Les agences de presse iraniennes Fars et Tasnim affirment que le volet nucléaire sera abordé dans les 60 jours suivant la signature du protocole d’accord.
Et, selon Fars, «l’Iran ne s’est pas engagé dans cet accord à céder des stocks nucléaires, retirer des équipements, fermer des installations ou même à ne pas construire une bombe nucléaire».
Le premier ministre israélien, Benjamin Netanyahou, a toutefois affirmé être convenu avec Donald Trump que tout accord final avec l’Iran devait «éliminer entièrement la menace nucléaire».
Ormuz sera-t-il débloqué?
La réouverture du détroit d’Ormuz, verrouillé de facto par l’Iran depuis le début du conflit lancé par les États-Unis et Israël le 28 février, est un enjeu majeur du conflit.
Le quasi blocage de ce passage, par où transitaient avant le conflit 20% des hydrocarbures consommés dans le monde, a fait flamber les prix du pétrole et ébranle l’économie mondiale.
Avant les hostilités, les navires le franchissaient librement.
Donald Trump a évoqué samedi un compromis «largement négocié» prévoyant la réouverture du détroit. Mais selon les médias iraniens, le passage resterait sous contrôle de l’Iran.
Selon le ministère iranien des Affaires étrangères, l’Iran n’impose pas de péage aux navires transitant par le détroit, mais perçoit des frais pour des «services de navigation».
Concernant le blocus américain des ports iraniens, Tasnim croit savoir qu’il devrait «être entièrement levé dans un délai de 30 jours». Donald Trump a cependant déclaré que cette mesure resterait «pleinement en vigueur» tant qu’un accord n’aura pas été signé.
Qu’en est-il des sanctions et des avoirs?
Téhéran insiste régulièrement sur le dégel des avoirs iraniens à l’étranger, bloqués en raison des sanctions américaines.
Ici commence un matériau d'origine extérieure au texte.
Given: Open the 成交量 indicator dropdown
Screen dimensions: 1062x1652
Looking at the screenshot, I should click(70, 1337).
L’Iran a exclu un accord si une partie de ces avoirs n’est pas débloquée dès la première étape et réclame un mécanisme clair pour garantir la libération des autres fonds gelés, selon une «source informée» citée par Tasnim.
Selon elle, des désaccords persistent sur ce dossier.
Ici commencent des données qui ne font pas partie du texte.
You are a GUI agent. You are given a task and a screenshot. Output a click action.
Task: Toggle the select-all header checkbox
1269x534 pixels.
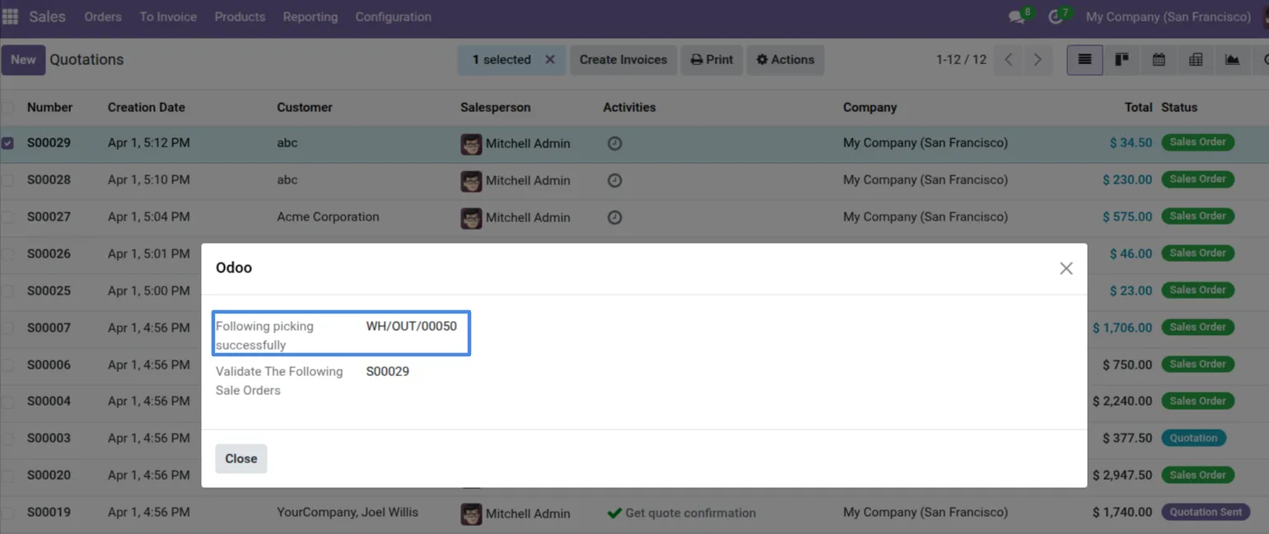7,108
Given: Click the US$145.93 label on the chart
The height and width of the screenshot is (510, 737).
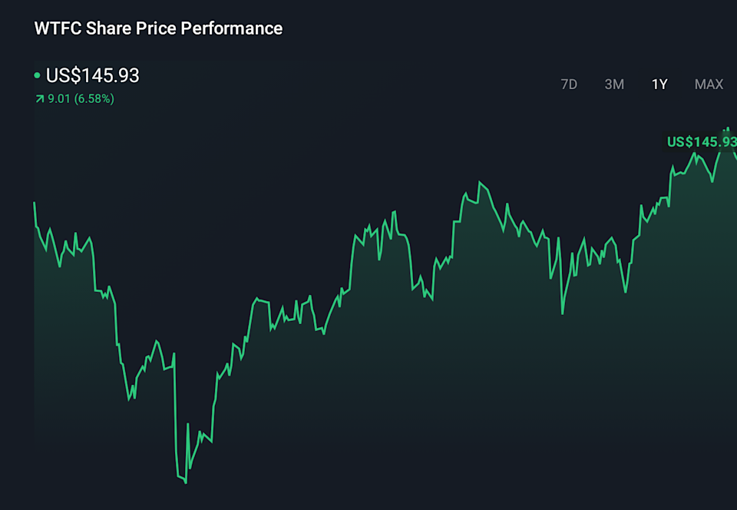Looking at the screenshot, I should (x=702, y=142).
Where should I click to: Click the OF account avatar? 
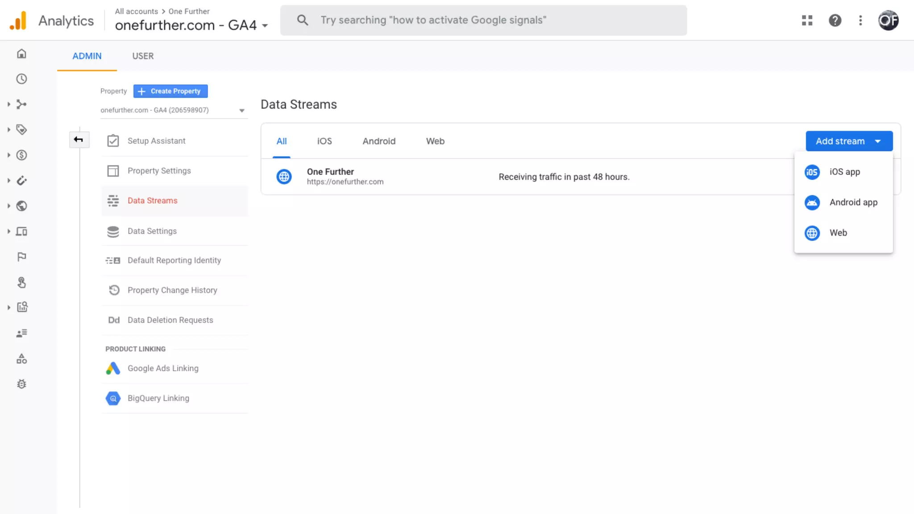[888, 20]
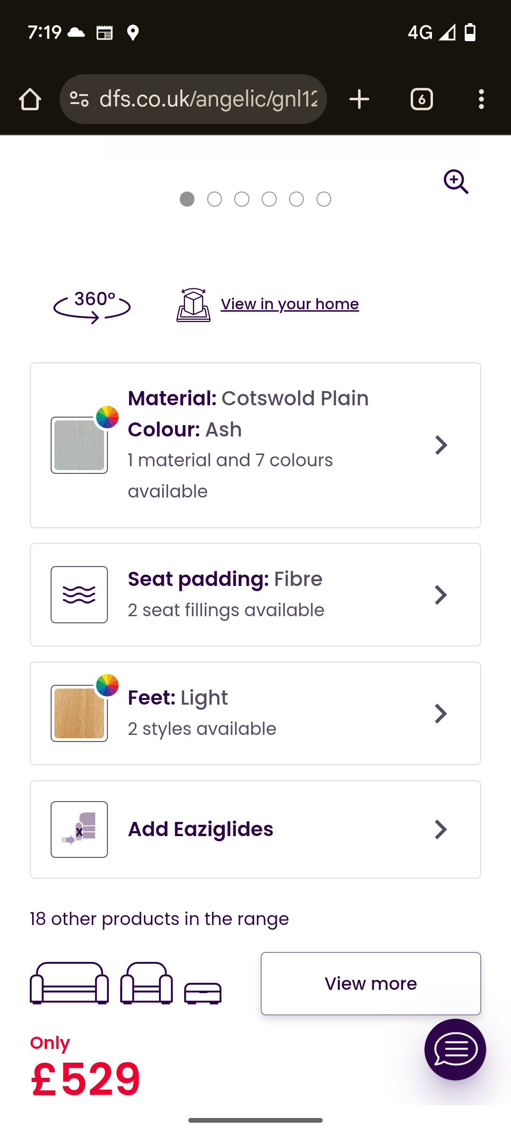Image resolution: width=511 pixels, height=1135 pixels.
Task: Tap the AR cube view icon
Action: pos(194,305)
L’agence Fars rapporte elle que les sanctions visant le pétrole, le gaz et autres produits pétrochimiques seraient levées le temps de la poursuite des négociations afin de permettre à l’Iran d’exporter ces productions, primordiales pour son économie.
Et le Liban?
Israël mène des frappes quotidiennes au Liban malgré un accord de cessez-le-feu négocié par les États-Unis, affirmant viser le mouvement pro-iranien Hezbollah.
L’Iran a répété lundi que tout cessez-le-feu devait s’appliquer à tous les fronts du conflit régional, y compris au Liban, et le Hezbollah a dit être convaincu que son allié ne l’abandonnerait pas.
M. Netanyahou a néanmoins affirmé que Donald Trump avait réitéré «le droit» d’Israël «à se défendre contre les menaces sur tous les fronts, y compris au Liban».